"When you get behind the wheel, you are responsible for your own life and the lives of everyone else around you. You are accepting that responsibility while inside a machine that is capable of killing."
Those were the first words that spilled from the mouth of my driving instructor two summers ago, as I began my first session of Drivers Ed.
I've always been a genuinely cautious person, and I've always known how serious the responsibility of driving is, so the words he said didn't shock me or hit me hard until about a year later- when I got into an extremely heated argument with one of my friends about the danger of texting and driving.
She had started driving lessons much earlier than I had, gotten her license long before me, and gotten her own car well before I got mine- which all seemed to snowball and go directly to her head because by our senior year, she definitely felt like she was unbeatable.
One day while she was driving me home from school, her phone buzzed with text message notifications and she insisted on responding immediately. Because I was in the back seat, I was just far enough back that where she was holding her phone was just beyond my reach.

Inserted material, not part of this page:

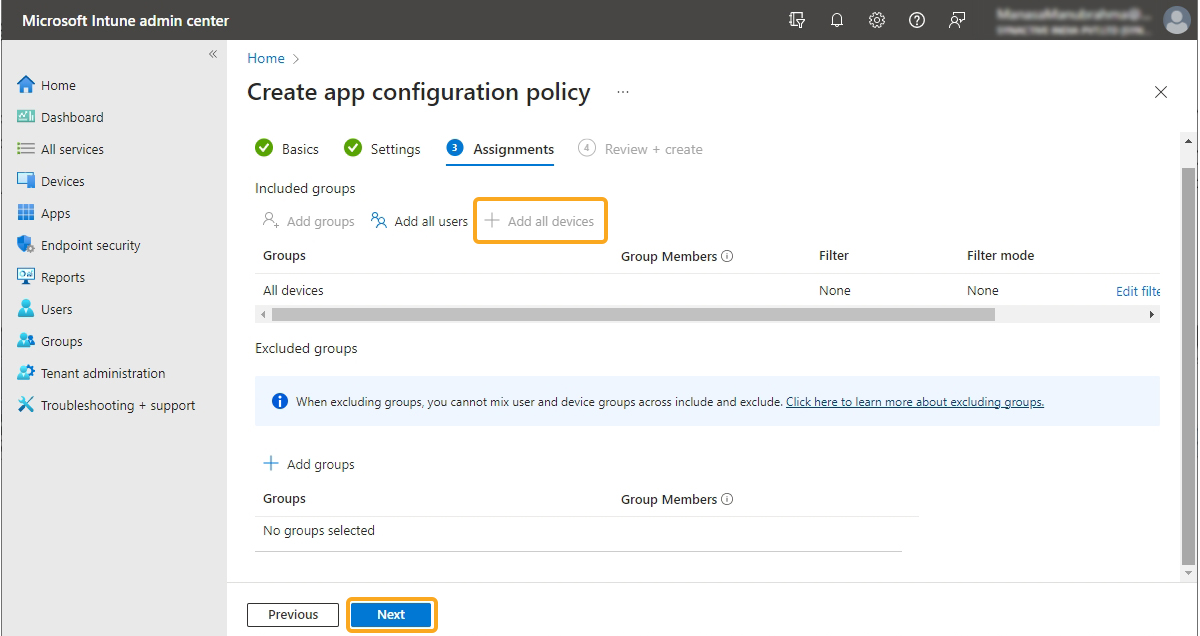The image size is (1200, 636).
Task: Click the Previous button
Action: point(293,615)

Had I been able to, I would've grabbed it.
"Please put your phone down," I said. "Focus on the road."
To make matters worse, we were in a seriously crowded school zone loaded with student drivers, pedestrians, and end-of-the-school-day traffic.
"Don't worry," she responded. "I know what I'm doing. I'm very good at multitasking.
I had major problems with literally every single thing she had said.
First, I had every reason to worry. She was making the conscious decision to put my life in danger, all because she felt that responding to a text was a higher priority.
Second, the phrase, "I know what I'm doing," is a very ignorant thing to say when you're driving. Sure, you absolutely can know exactly what you're doing, but you don't know what everybody else is doing. Just because you know how to drive doesn't mean everyone else does, and you have to be defensive. If you think defensive driving can be done while you're texting, you are wrong and you need to accept that.
Third, MULTITASKING IS PSYCHOLOGICALLY IMPOSSIBLE.
As a Psychology major, I've studied the concept of multitasking quite a bit and know that scientifically, it isn't even a real thing. A human brain simply can not multitask. Physically, doing more than one task at once is possible. That's not hard to understand. But psychologically, the brain is constantly switching between tasks and is never able to focus on more than one thing at one time.
If you are looking at your phone while you're driving, your brain is focused on your phone. If you refuse to realize that, you should not be driving. You are a danger to everyone and everything in your path when you get behind the wheel thinking that you can drive and do other things simultaneously.
Stay at home if those things are more important to you than your life or the lives of others. It really isn't hard.
It always shocks me, too, when I'm in the car with an adult who texts while driving and they have the nerve to get upset with me when I call them out on it. My own parents have gotten annoyed with me on occasion for telling them not to do it. More often than not I get a disgusted look from these adults and/or a shrug of the shoulders, which both seem to say, "you're the kid, don't tell me what I should and shouldn't do."
If they do give me a verbal response, I can almost always count on it being something along the lines of, "I've been driving for x number of years, I know what I'm doing," and then I'm even more upset with them than they are with me.
Don't get me wrong, I respect that adults have authority over me. I know that in most cases, it definitely is not my place to tell an adult how to behave or what to do. But when it comes to this topic, when it comes to an issue of life or death, I will become the boss and I will do so unapologetically.
"I'm experienced," doesn't apply here. At all.
Let me leave you with this:
You could be the most experienced driver in the world, and that still wouldn't be enough to make it impossible for you to be the victim of someone else's recklessness. You could take every precaution possible, and be the unlucky one in the wrong place at the wrong time who gets hurt because of someone else's driving.
You are not the only one on the road. Being an 'experienced driver' doesn't make you any less vulnerable than anyone else, and it doesn't mean you're invincible.
Keep that in mind the next time your phone rings while you're behind the wheel, and most importantly remember that there are no words in any language that are worth as much as your life or the lives of anyone else.
A text message can either wait until you get to wherever you're going, or it can wait forever. Make the right decision.